Examples of screen grounding:
○ ○ ○ ○
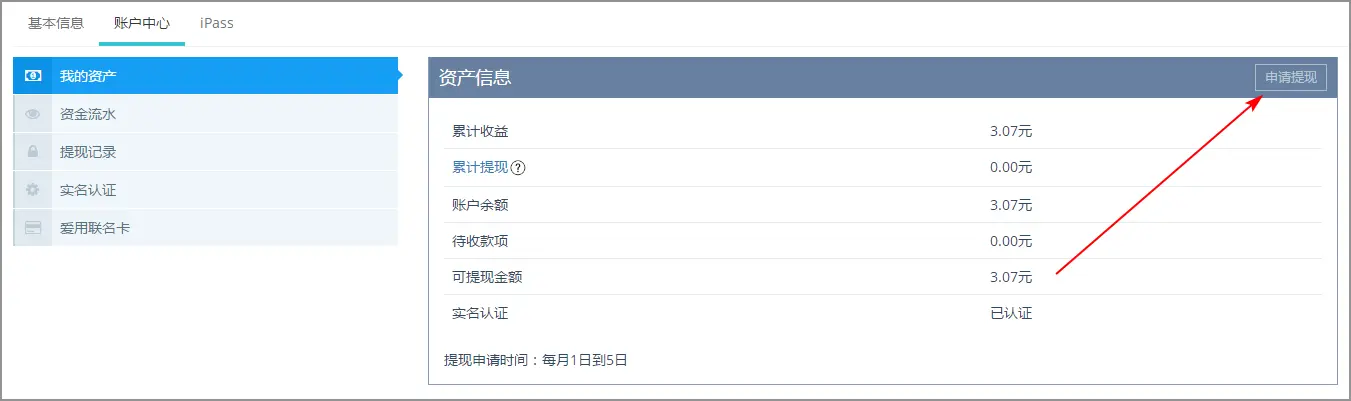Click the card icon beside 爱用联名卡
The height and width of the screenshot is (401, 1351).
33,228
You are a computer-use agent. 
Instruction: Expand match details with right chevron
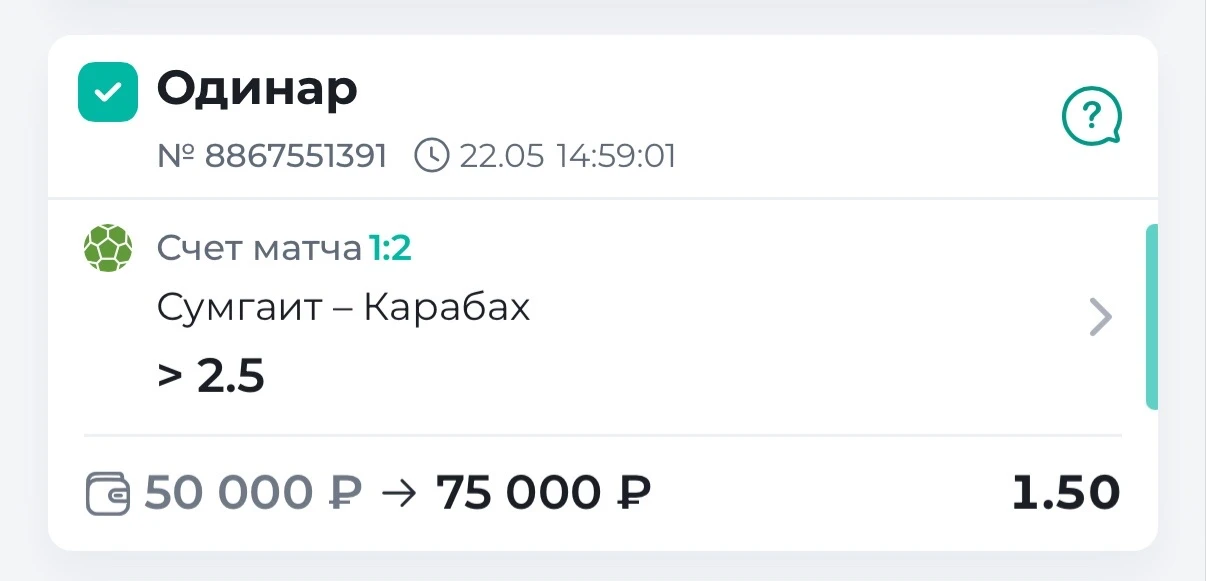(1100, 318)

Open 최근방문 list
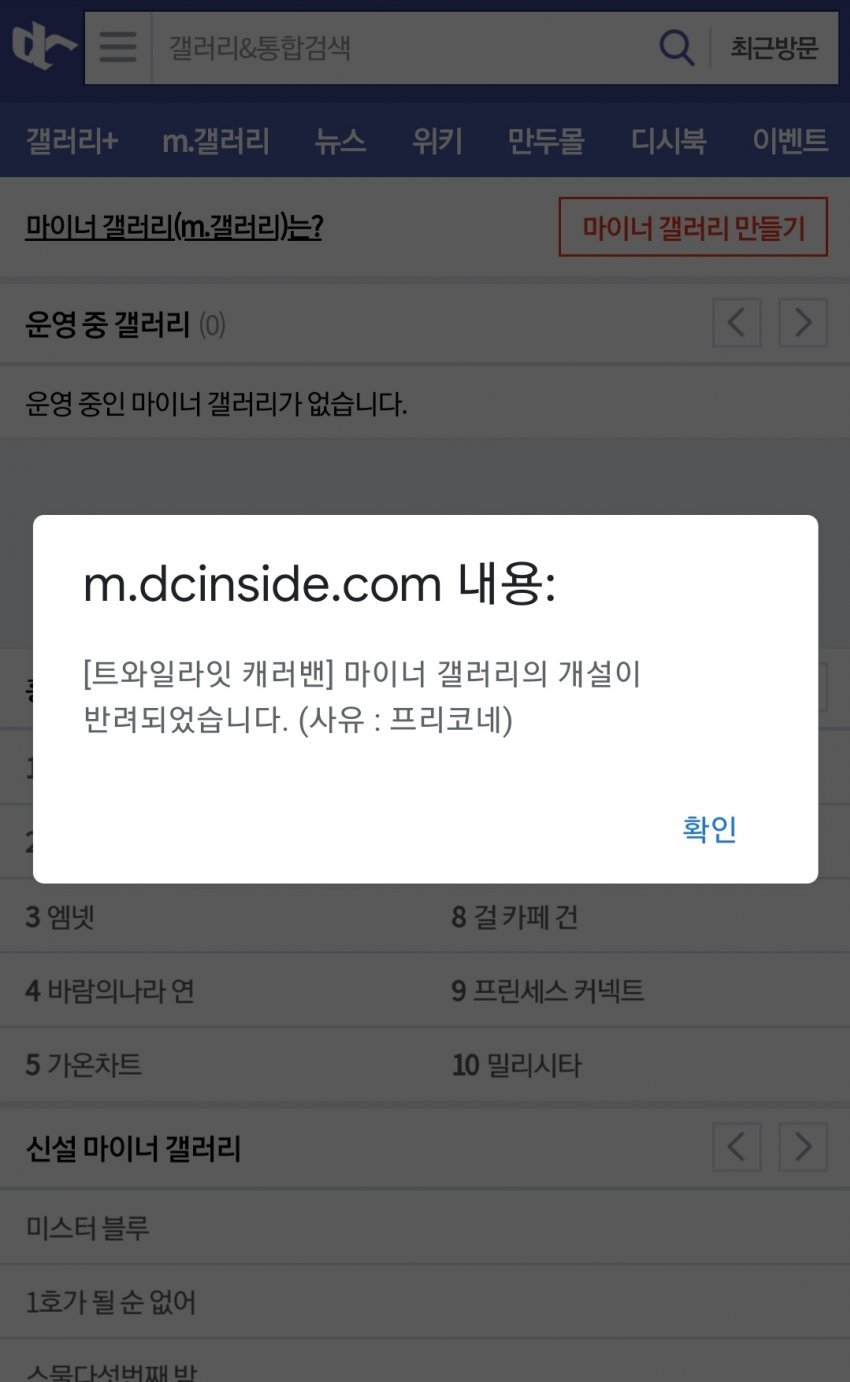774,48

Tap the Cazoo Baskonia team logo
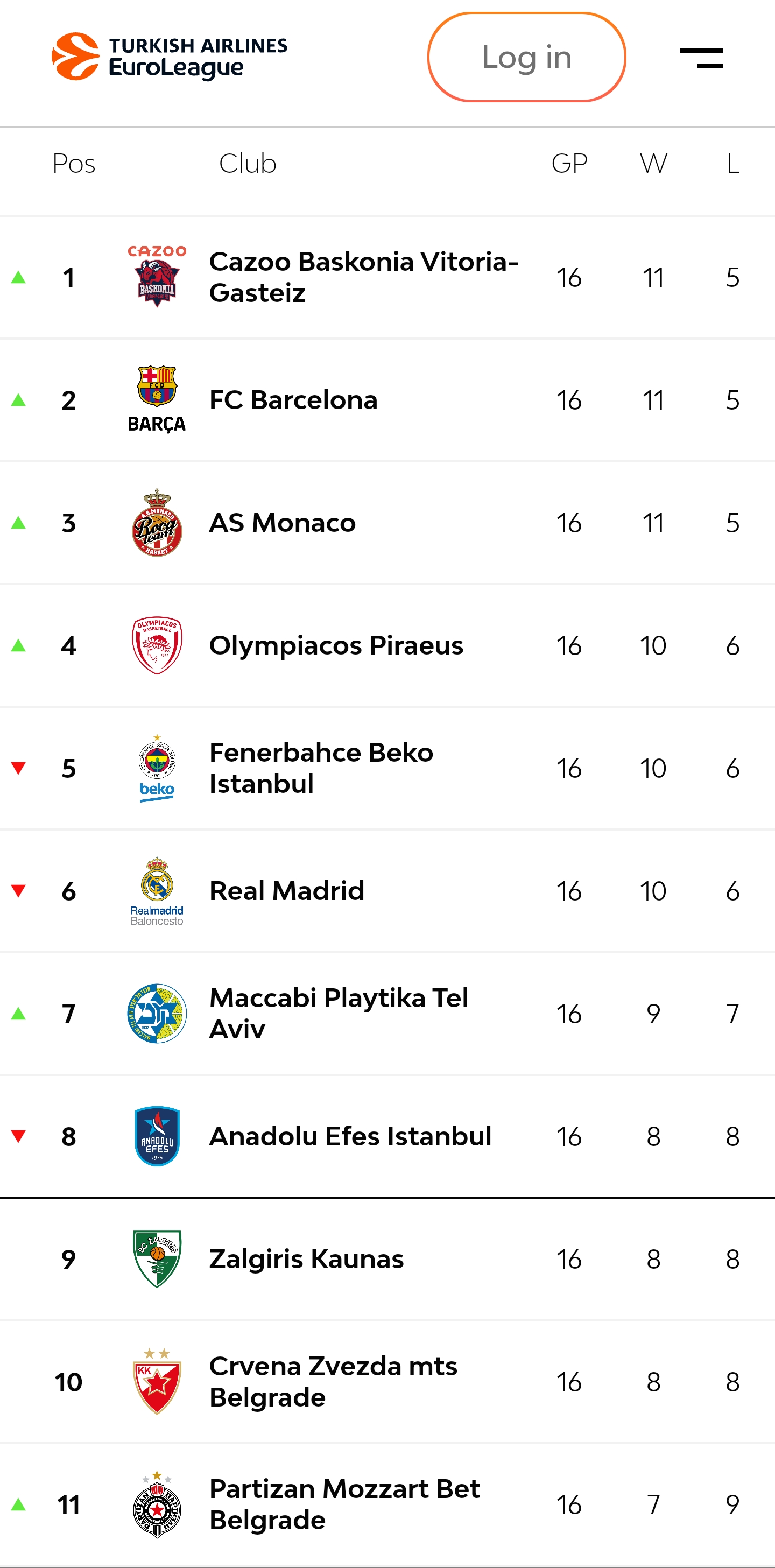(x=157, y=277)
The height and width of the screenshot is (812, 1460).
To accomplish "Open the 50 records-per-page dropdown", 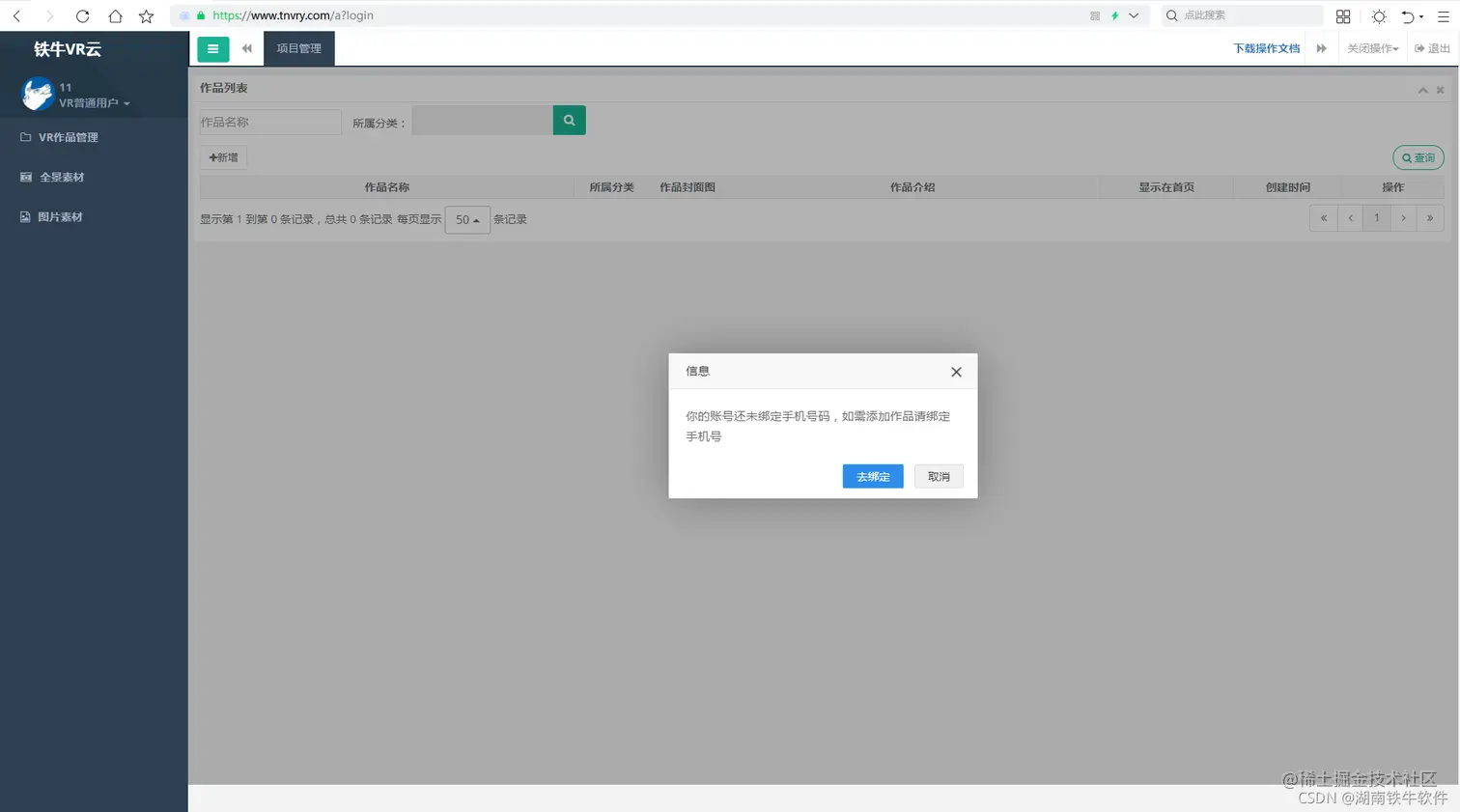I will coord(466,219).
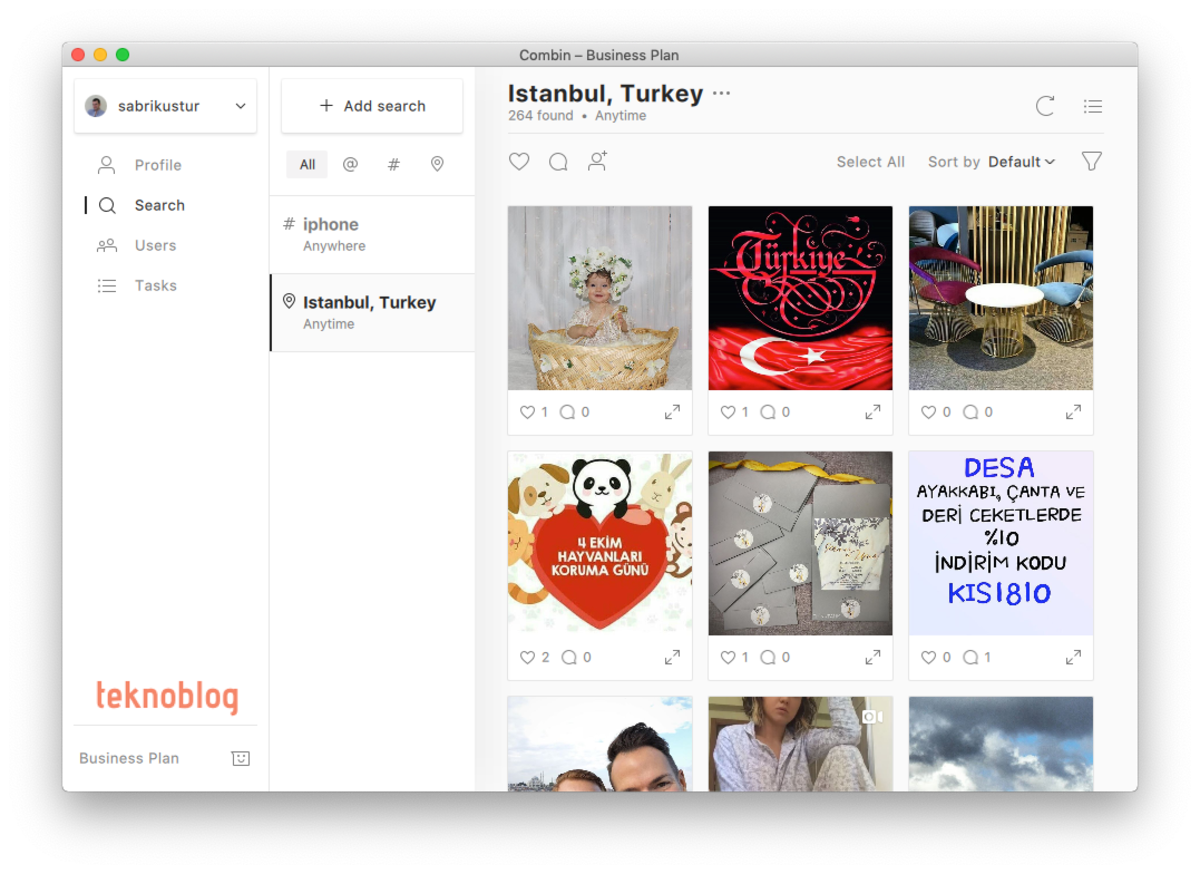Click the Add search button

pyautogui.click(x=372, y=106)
○ ○ ○ ○
## Written exercise
Tally the lines above that contain the string "width". Reply with the number alone.

## Full response
2